▶ **Material provided**:
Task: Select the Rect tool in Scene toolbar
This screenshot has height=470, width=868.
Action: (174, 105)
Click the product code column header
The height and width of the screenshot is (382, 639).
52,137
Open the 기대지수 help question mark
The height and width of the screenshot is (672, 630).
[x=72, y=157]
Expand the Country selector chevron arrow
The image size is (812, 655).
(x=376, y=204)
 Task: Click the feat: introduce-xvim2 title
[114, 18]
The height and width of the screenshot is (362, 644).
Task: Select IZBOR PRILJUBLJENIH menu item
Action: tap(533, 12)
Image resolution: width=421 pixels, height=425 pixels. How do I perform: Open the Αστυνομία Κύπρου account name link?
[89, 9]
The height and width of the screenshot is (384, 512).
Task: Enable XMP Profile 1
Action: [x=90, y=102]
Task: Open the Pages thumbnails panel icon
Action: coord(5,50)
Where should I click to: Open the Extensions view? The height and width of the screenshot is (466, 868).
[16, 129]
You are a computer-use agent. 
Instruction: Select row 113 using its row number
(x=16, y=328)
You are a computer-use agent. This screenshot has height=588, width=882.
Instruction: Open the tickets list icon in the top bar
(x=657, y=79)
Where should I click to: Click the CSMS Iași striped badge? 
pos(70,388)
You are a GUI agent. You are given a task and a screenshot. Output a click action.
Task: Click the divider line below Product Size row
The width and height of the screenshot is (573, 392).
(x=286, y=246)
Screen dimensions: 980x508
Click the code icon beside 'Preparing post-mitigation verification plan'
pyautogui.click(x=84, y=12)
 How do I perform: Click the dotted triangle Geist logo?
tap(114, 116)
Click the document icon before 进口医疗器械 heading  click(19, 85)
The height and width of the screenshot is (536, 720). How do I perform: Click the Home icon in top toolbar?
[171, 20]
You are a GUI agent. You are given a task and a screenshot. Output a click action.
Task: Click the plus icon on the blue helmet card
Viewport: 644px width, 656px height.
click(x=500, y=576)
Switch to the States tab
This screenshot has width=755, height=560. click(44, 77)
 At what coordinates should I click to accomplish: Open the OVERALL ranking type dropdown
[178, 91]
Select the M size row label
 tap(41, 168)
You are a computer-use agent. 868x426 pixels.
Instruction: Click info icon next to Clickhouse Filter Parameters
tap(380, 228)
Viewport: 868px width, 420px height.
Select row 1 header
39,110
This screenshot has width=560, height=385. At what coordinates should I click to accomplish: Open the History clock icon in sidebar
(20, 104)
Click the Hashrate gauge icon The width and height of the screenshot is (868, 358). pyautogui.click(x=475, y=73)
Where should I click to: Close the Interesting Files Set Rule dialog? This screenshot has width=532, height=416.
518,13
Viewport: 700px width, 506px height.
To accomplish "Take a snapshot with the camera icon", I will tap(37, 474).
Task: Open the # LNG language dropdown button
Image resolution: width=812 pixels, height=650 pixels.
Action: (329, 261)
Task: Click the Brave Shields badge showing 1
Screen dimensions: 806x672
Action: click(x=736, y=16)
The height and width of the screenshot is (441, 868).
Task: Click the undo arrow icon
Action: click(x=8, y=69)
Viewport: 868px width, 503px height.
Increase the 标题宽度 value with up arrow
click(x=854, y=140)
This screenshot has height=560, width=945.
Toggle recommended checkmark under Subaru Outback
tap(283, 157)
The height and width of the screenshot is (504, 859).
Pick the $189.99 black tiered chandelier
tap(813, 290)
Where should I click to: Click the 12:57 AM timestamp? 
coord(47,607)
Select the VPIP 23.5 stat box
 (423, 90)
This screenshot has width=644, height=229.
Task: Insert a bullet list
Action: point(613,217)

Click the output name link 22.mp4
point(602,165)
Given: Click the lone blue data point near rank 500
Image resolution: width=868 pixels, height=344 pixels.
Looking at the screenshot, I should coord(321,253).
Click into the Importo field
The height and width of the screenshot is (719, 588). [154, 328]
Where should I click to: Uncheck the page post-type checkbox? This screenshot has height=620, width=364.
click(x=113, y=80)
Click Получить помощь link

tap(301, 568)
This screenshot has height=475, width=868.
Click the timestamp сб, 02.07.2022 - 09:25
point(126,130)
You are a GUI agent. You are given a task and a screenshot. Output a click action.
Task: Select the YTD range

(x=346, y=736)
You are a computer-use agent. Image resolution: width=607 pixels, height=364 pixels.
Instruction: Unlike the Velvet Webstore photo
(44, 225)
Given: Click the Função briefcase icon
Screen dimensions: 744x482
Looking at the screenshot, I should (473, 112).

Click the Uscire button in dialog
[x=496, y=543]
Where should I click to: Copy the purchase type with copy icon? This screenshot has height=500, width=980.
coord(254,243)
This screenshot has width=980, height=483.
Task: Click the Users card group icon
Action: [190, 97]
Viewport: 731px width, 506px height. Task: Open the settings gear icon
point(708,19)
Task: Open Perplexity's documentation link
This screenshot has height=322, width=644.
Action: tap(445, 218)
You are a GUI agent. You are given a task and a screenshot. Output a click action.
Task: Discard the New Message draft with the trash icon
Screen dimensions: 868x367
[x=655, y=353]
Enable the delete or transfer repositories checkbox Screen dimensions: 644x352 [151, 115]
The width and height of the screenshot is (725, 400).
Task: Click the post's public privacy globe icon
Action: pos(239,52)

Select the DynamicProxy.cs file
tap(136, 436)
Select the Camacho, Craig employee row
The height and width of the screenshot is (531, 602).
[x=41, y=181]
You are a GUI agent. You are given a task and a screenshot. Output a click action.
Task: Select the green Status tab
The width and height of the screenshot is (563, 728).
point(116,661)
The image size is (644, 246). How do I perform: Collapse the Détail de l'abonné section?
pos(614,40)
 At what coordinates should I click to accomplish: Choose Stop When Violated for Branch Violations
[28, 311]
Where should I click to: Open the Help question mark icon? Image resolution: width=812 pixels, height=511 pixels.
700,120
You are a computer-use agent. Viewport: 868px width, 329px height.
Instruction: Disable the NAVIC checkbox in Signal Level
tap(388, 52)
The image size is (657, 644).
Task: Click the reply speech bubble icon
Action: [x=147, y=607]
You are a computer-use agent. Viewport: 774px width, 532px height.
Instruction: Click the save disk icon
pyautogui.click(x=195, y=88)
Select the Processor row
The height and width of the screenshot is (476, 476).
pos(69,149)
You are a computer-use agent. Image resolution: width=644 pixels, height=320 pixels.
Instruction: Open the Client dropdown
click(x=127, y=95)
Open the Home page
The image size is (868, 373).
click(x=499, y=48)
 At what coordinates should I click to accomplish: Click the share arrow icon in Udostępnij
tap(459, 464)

▶ **Task to complete**: Look over the data above and show each line that contains "blue".

▶ **Response**:
Task: Click the plus icon on the blue helmet card
Given: Click the lone blue data point near rank 500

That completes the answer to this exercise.